Action item >> What is the number of lines in this listing that include the string "pixels"? Answer with that number by itself.

Supplied data >>
■ ■ ■ ■ ■ ■ ■

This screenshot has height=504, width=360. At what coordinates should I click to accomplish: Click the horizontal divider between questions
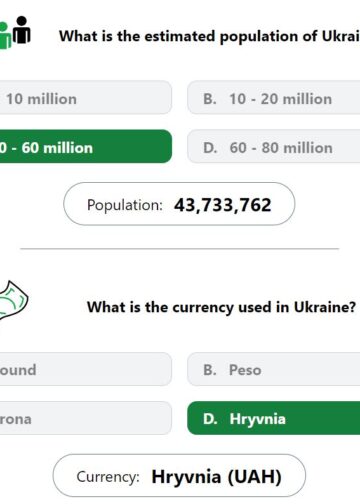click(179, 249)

■ ■ ■ ■ ■ ■ ■

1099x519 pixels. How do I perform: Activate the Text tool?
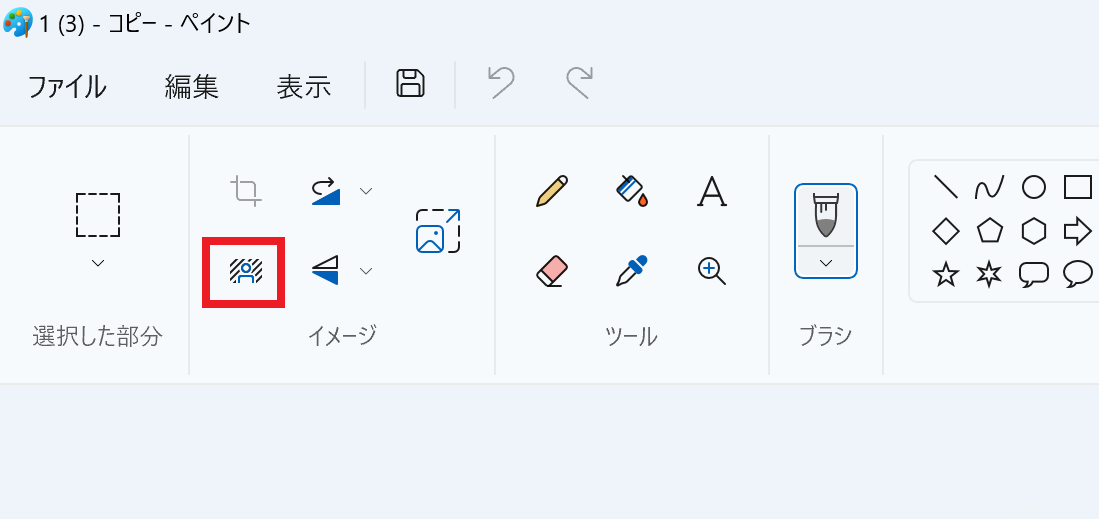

■ ■ ■ ■ ■ ■ ■

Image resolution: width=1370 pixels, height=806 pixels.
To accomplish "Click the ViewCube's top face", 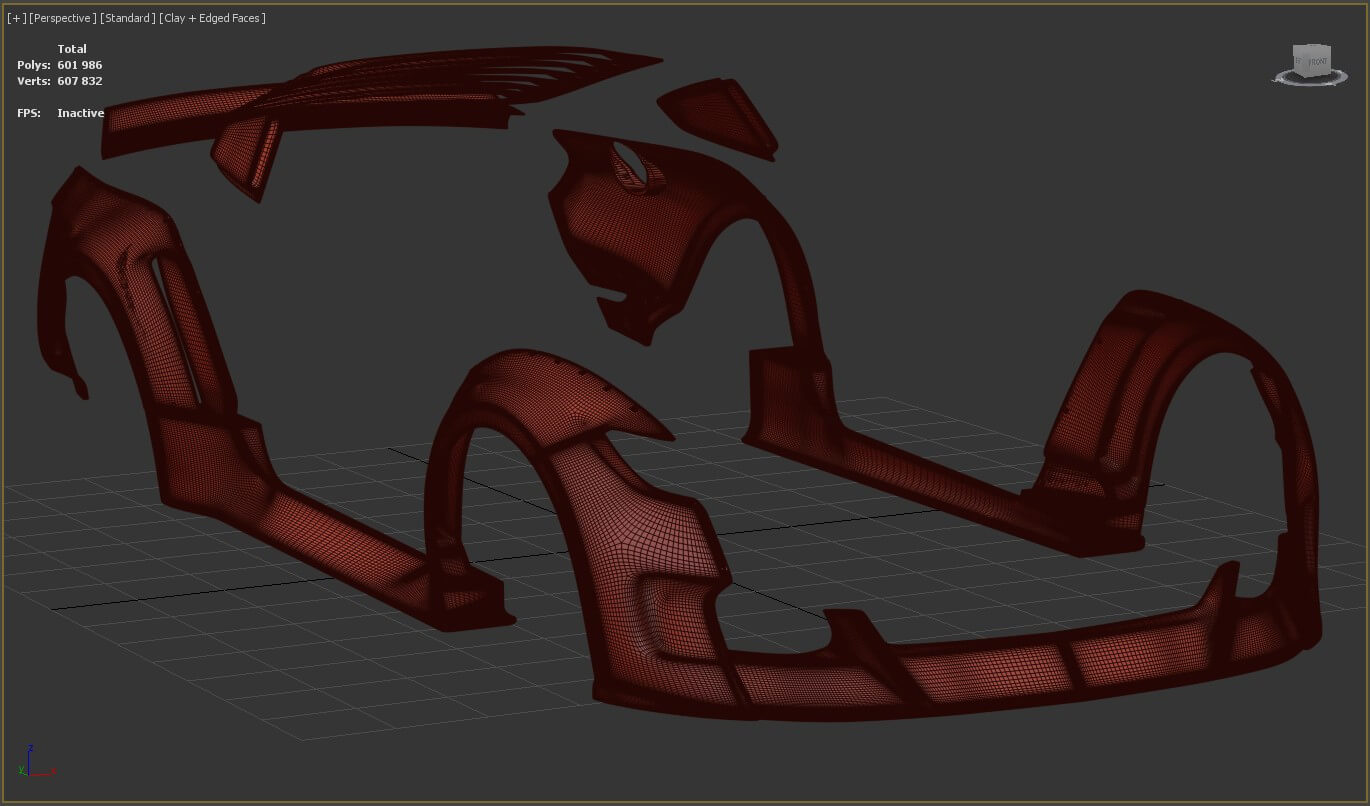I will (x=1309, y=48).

■ ■ ■ ■ ■ ■ ■

Result for this exercise >> 2